The UK’s solar operations and maintenance (O&M) market is currently “very fragmented” and faces “inevitable” consolidation in the near future, a conference panel has said.
Speaking on the subject of asset management at today’s Solar Finance and Investment conference in London, Primrose Solar chief executive Giles Clark said that the UK O&M sector had become fragmented with contractors “all over the place” and EPC firms leaving the market.
This, Clark said, had left asset managers with the task of “needing to see who’s left in the market for the long term”.

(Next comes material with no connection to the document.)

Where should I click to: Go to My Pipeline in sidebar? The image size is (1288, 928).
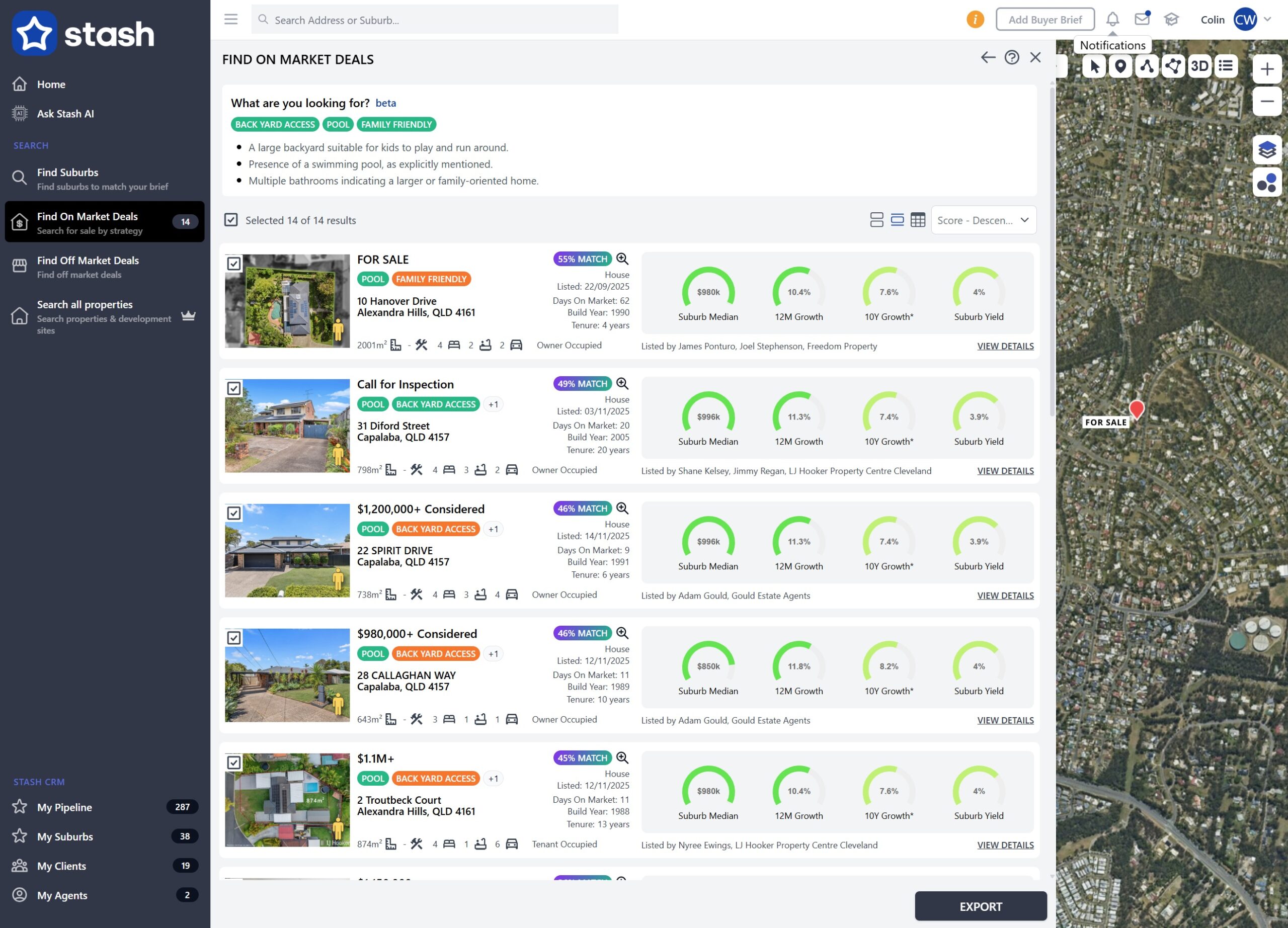click(x=65, y=807)
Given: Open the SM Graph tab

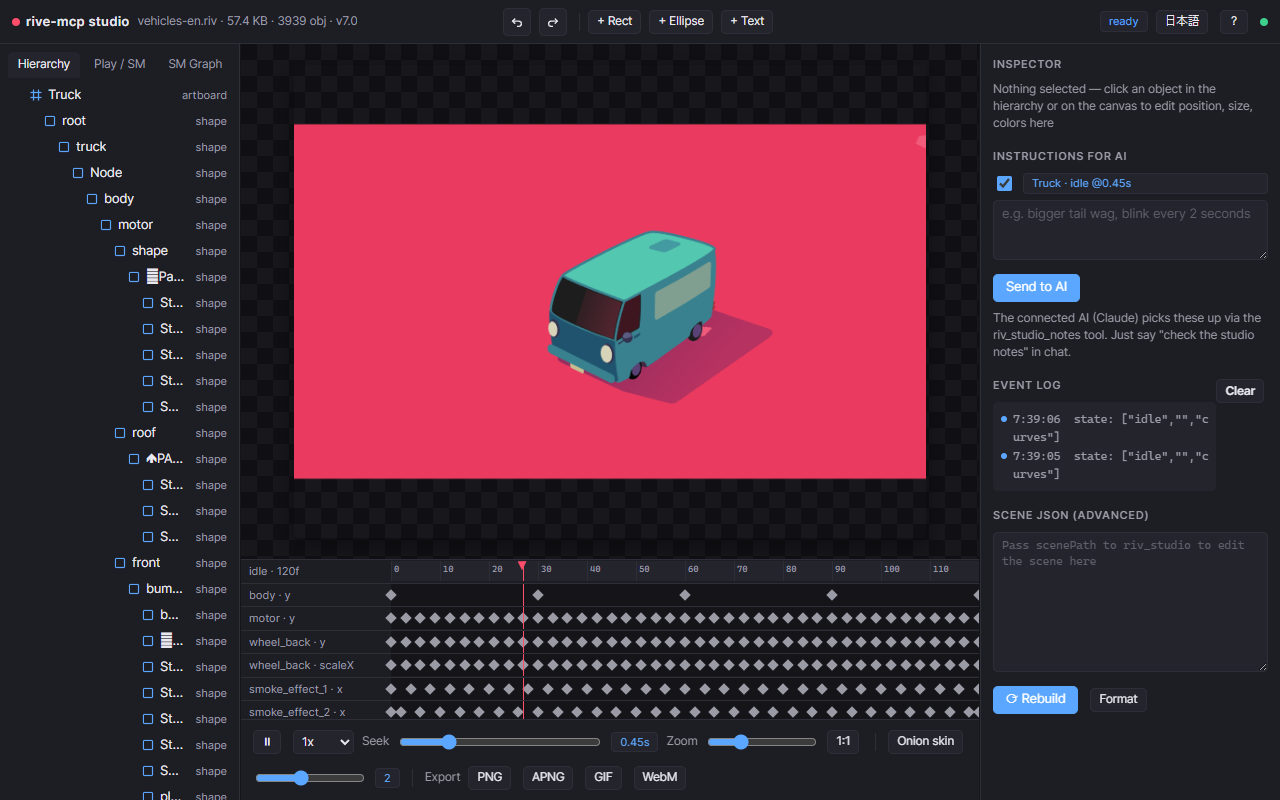Looking at the screenshot, I should (195, 64).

Magnetar Capital head of structured products James Prusko meanwhile said that the current state of the market, coupled with the significant amount of large-scale solar deployment the UK has witnessed of late, meant that future consolidation was “inevitable”, particularly as industry demands on O&M firms would include more expansive offerings at lower prices.
“There are massive advantages to scale such as reduced cost, improved services and big new technological tools,” Prusko said, suggesting that advances such as panel-level monitoring and drone flight checks would become common place in O&M contracts.
Thomas Rottner, managing director at Platina Partners, agreed, stating that as the sector matured it would in general push for “lower costs and increased performance KPIs” from their assets, and that it was important learning curves were shared.
The discussion then moved on to the future shape of the O&M market and whether or not more firms would take their operations in-house as their asset bases grew. Holders such as Foresight and Lightsource already have extensive O&M departments, and an increasing number of firms now have UK-based portfolios totalling hundreds of megawatts.
Clark said that Primrose had discovered it to be cheaper to have a team of in-house accountants that worked on project financing rather than outsourcing it to third-party firms, concluding that many other asset holders could elect to go down the same route as Foresight and Lightsource.